The initial blueprint was a flawed piece of work, failing to address many of the concerns surrounding the nature of the land and, in at least one case, omitting vital information. Promises were made, concessions given, but it seemed no one had learned from past experience. Soon after the start of preparatory work, the developers submitted revised proposals. It's a story as old as the hills.
Two separate pieces of work finally got underway at the start of this year – one to upgrade the power-line running down the glen, the other to upgrade the road. The original agreement with Highland Council was that trucks carrying raw materials that had to access the glen from the A82 were restricted to 18 tonnes weight to prevent damage to the road surface.
It stipulated that upgrading was required, with passing places being improved and new ones created to alleviate congestion and reduce damage to the verges, a resolution welcomed by the local community. It had also been agreed that any heavy machinery would be brought up Loch Etive by boat rather than by road, then transported through forestry tracks to the various sites.
That was then, this is now. The developers, London-based Dickins Hydro, are proposing a change that would see all construction traffic for the Allt Chaorainn scheme – the tributary nearest to the A82 – coming in by road from the A82. They also want to temporarily upgrade some bridges to be able to carry 40 tonne trucks down the glen rather than the agreed 18 tonne ones.
You don't have to be a cynic to wonder why this was not addressed at the original planning meetings. The developer certainly had enough time to consider alternatives before then.
Now, with work underway, councillors are likely to be stuck between a rock and a hard place (somewhat ironically when you consider that the rock and the hard place will likely be bulldozed anyway). The coronavirus crisis has heightened fears for local economies and that will weigh heavily on the minds of those who have to make difficult decisions, even though the promised jobs benefit for these projects is always exaggerated.
In cases like this, the developer holds all the aces. Promise a few temporary jobs and a share-out of pounds for the few and pennies for the many and it's job done. The country is littered with wind farms and hydro schemes where the promised restoration work is left undone on a scarred landscape.
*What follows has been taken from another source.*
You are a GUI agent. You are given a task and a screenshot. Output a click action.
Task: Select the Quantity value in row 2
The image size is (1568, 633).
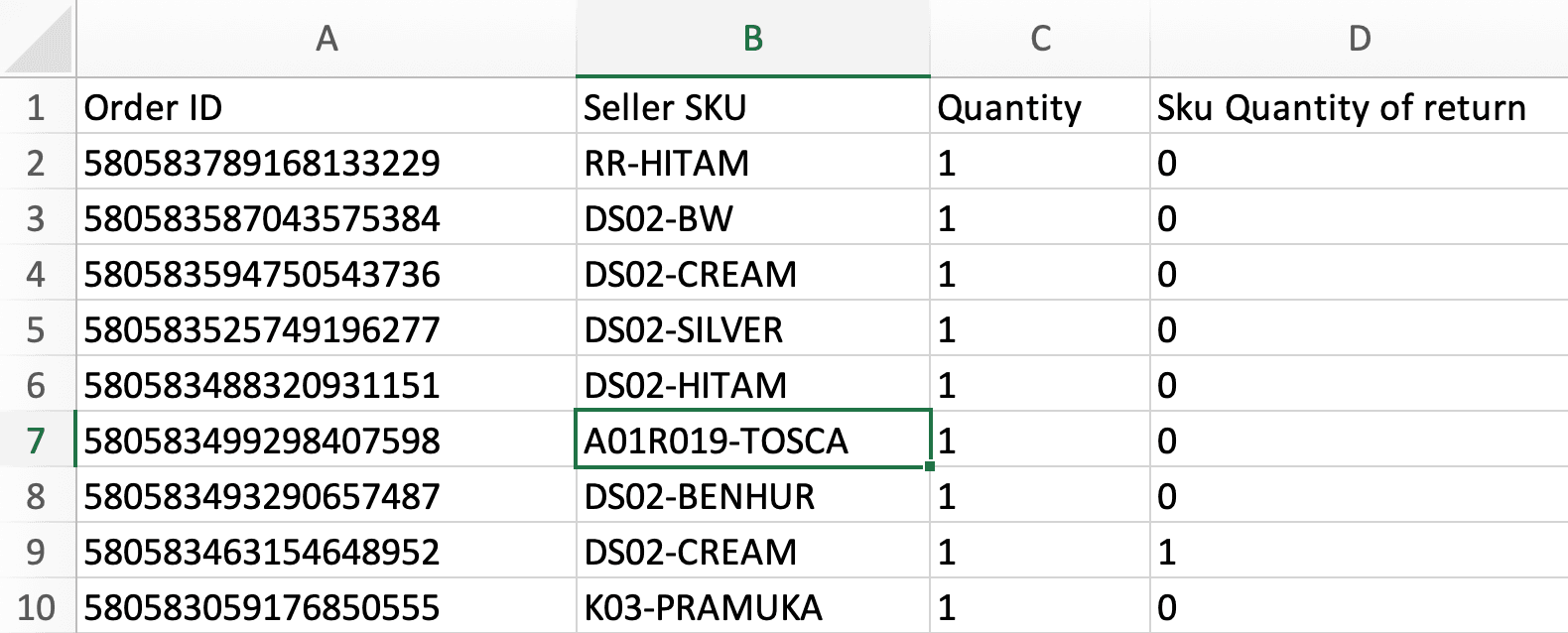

The lack of inspections and penalties imposed is a national disgrace.
Still, there are hopeful signs that there may be a reversal to the constant onslaught on our wild land with one report recently suggesting that owning large estates for the purpose of shooting is becoming less fashionable.
The Danish billionaire Anders Povlsen is now Scotland's largest landowner with 200,000 acres across 11 estates, and his mission statement of conservation, restoration and rehabilitation is a welcome upgrade from the shoot-anything-that-moves approach. No matter where you stand on land ownership, there's no denying the regeneration work being carried out in Glen Feshie is impressive.
But for every upside there's a downside, and his proposals to create a tourist resort – including a restaurant, bakehouse, stonecutters, shop, hotel and microbrewery – at Tongue in Sutherland haven't gone down well with the local business community who feel it could kill off their livelihoods.
Another major factor for the switch in estate investment could be the likelihood of mandatory licensing of shooting estates by the Scottish Government that could mean heavy fines or prosecution for grouse moor owners who fail to protect birds of prey and other species.
It's long overdue – the wildlife charity RSPB says that in the six weeks of lockdown it has seen a surge in the number of reports of birds of prey being illegally killed in England and Wales. These include hen harriers, peregrine falcons, red kites, goshawks, buzzards and a barn owl.
The crimes were described as 'orchestrated' with the vast majority having connections with shooting estates or land managed for shooting. A spokesman said that people who wanted to kill birds of prey had been emboldened by the absence of walkers and hikers, with the surge correlating exactly with the date the lockdown was imposed.
The pandemic has brought much of the follies of our modern lifestyle and the need for change into sharp focus. Let's hope it's not too little, too late, for our wonderful landscape and wildlife.